In this respect, Barbato and his partners — vocalist/guitarist Tim Presley, guitarist Jared Everett, organ/clavinet player Will Canzoneri and drummer Andy Granelli — have certainly succeeded. Their recently released second album, appropriately titled 2, sports plenty of swirling chords, tumbling rhythms and hypnotic vocal harmonies — hence all those psychedelia references. But these elements aren't cobbled together haphazardly for nostalgia purposes only. Rather, they're affixed to frequently mesmerizing songs such as "Northern Soul," "Blue Day," the ornately orchestrated "All the Hurry & Wait" and "Two Ways Out," the Barbato-penned lead single, whose lyrics embrace the mysteries of life in ways that echo the beguilingly dense atmospherics accompanying them. "If something looks familiar," Barbato sings, "something is wrong."
He adopted this philosophy in his own life, too, ultimately making a far weirder and more unusual career choice than his formative years suggest.
Growing up 45 minutes outside of Boston, Barbato didn't come from an especially musical family. In fact, he says that his father regularly listened to just one album: The Band's Music From Big Pink. Maybe that's why he devoted so much of his energy to sports. He played center on his high school football team, and did so well enough to secure scholarship offers from several sizable colleges in the New England area. In the end, however, he turned them all down to attend Boston's Berklee College of Music, arguably the country's best-known and most respected music school. Why? For one thing, none of the universities offering to pay his tuition had the sort of recording or music-technology programs that interested him. Besides, he says, "playing college athletics really takes up a lot of your time. It wouldn't have enabled me to be creative, which was a pretty important part of my life."

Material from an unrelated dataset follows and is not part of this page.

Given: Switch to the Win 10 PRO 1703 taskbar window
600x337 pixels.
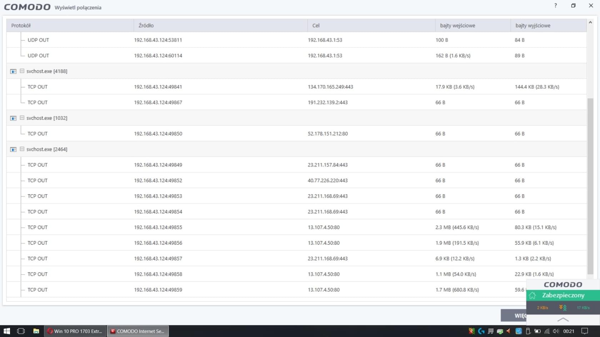Looking at the screenshot, I should pyautogui.click(x=75, y=331).
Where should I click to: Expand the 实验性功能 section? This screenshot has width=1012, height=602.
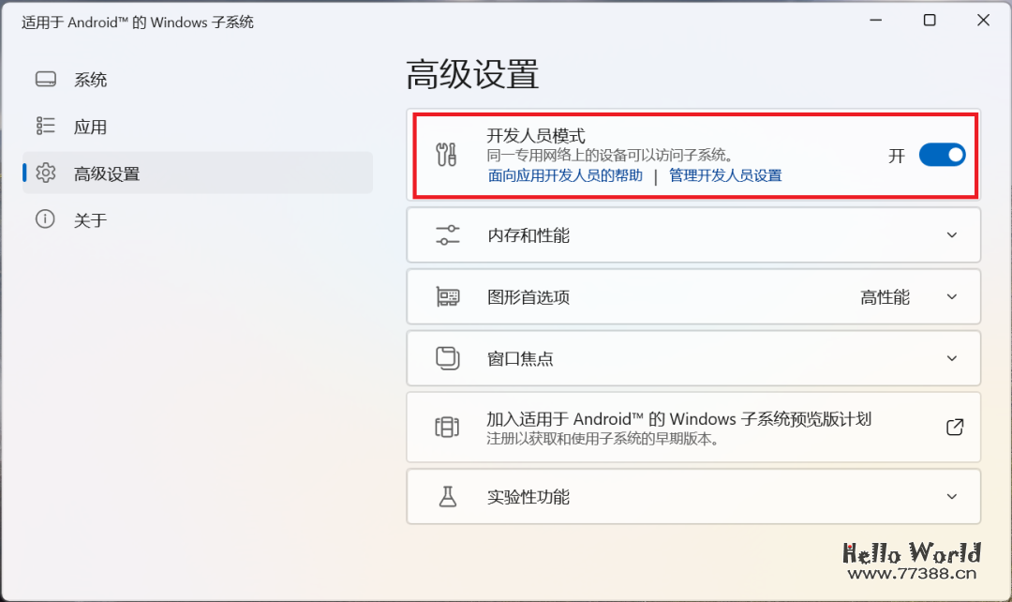[952, 497]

Indeed, when Barbato wasn't on the gridiron, he was typically holed up in his room with a guitar — an instrument that initially struck his fancy at age six or seven after he saw La Bamba, the 1987 biopic of the late singer Ritchie Valens. He subsequently convinced his folks to buy him an ax of his own and schedule lessons — but the latter didn't go terribly well. "The guy who was teaching me wasn't teaching me what I wanted to play," he recalls. "I wanted to play 'La Bamba,' and he wanted to teach me 'Mary Had a Little Lamb.'" So Barbato set the guitar aside, only to pick it up again during his tenure in middle school. Within a couple of years, he'd grown adept enough at it to write his own tunes — not that he'd like to get too specific about his nascent efforts. Thanks to his football commitments, Barbato seldom played music in public as a high-schooler, and the same situation held true at Berklee: He majored in music synthesis, which he describes as a fairly solitary pursuit that didn't regularly thrust him into band-friendly scenarios. But as graduation neared, he was suddenly faced with the necessity of using the knowledge he'd gained to make a living — and he decided that Los Angeles offered more opportunities in this respect than Boston or New York. More romance, too. "It was sort of a manifest-destiny thing," he says. "I think when you grow up in the East, or on the East Coast, you kind of see California as the place you need to get to."
Shortly after arriving in L.A. with a couple of friends, including guitarist Everett, whom he'd met at a Newbury Street record store, he landed a job at Wilder Bros., a studio in Century City where the Eagles once cut tracks. But music was no longer the facility's main mission. According to Barbato, "We did a lot of voiceover stuff" — tasks that brought him into contact with Hollywood celebrities he'd never expected to encounter. Bob Newhart. Fred Willard. Charo. And Lou Diamond Phillips, star of La Bamba. "I was like, 'Listen, man, you're the reason I play music.' And he was like, 'Ah, thanks, but that's ridiculous,'" Barbato recalls, laughing.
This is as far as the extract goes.